Old Friends

friends on sofaAn old friend stopped by the other day, having heard through his colleague, who heard from my Gay Old Soulmate, of my diagnosis.  I don’t think we have seen each other since my Gay Old Soulmate and I went down to the Schuylkill to watch him in the dragon boat races four years ago, and I, with my poor eyesight, strained in vain to figure out which figure in which boat was he.  He commented that in earlier times we would hardly go three days without seeing one another.  That was a different lifetime for us both.

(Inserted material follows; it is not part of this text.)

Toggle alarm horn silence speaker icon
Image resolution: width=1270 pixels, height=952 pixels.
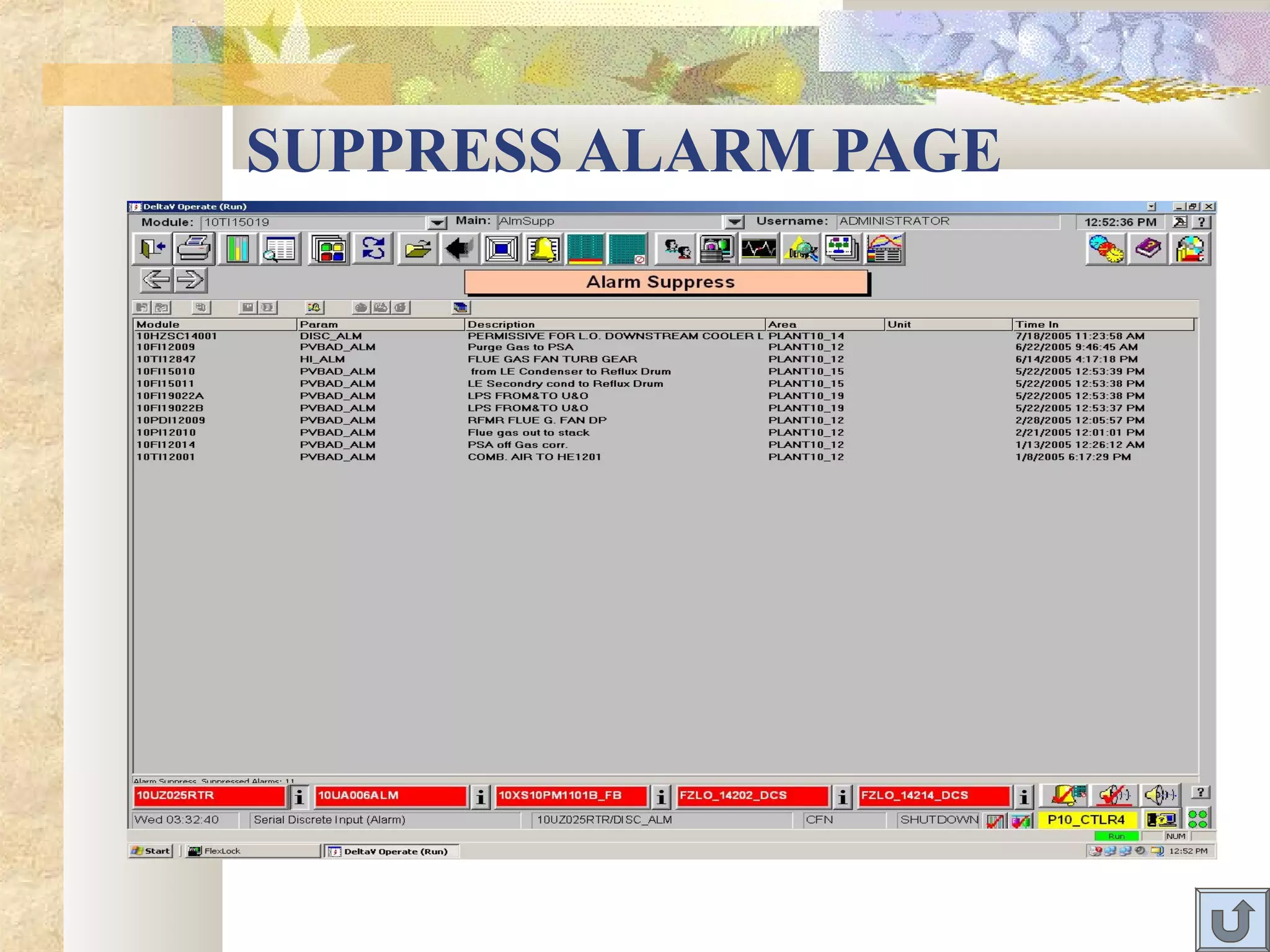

A doctor, he asked the medical questions about staging and Gleason scores and mentioned some other numbers that I didn’t understand.  It felt as though he knew more about my prognosis from my limp attempt to describe what the surgeon had told us than I did myself—which felt comforting.  It recalled the time he saved my life.  Fifteen or sixteen years ago. I waited for a  liver transplant.  One night I began bleeding internally.  Blissfully ignorant, I knew only that I had not the strength to get up from the bathroom floor.  My Gay Old Soulmate called him in desperation, and he came in the middle of the night.  I presume he grasped the critical nature of my condition when he saw me. But I insisted they take me to a hospital across town where I knew the doctors.  He advised calling the ambulance.  He told me he would let me ride across town if I could make it down the stairs on my own energy.  I could only go, sitting butt down, stair by stair, one step at a time.  That settled it.  He called 911, conveying the urgency to the operator with a host of medical terms I did not fully comprehend and now do not remember.  I remember only that the ambulance came and I made it to the emergency room on time.

Now we primarily see each other on Facebook, or at times of crisis like this.  It feels good to see him settled on the sofa again.  We pick up with news of each other’s lives, his partner’s Ph.D. defense, my recent retirement and our celebratory trip to Phoenix to visit his ex—and cancer.  The intertwining of our lives no longer brings us face to face with any frequency.  But our lives remain connected.  Even over the years and chasm of experience that caused our worlds to diverge, we are bound together.

We no longer promise, as we once did, “I’ll call you,” or say, “We should get together more often.”  We know we won’t.  Without fail, another diagnosis, another dragon boat race, or . . . .   We will see each other again.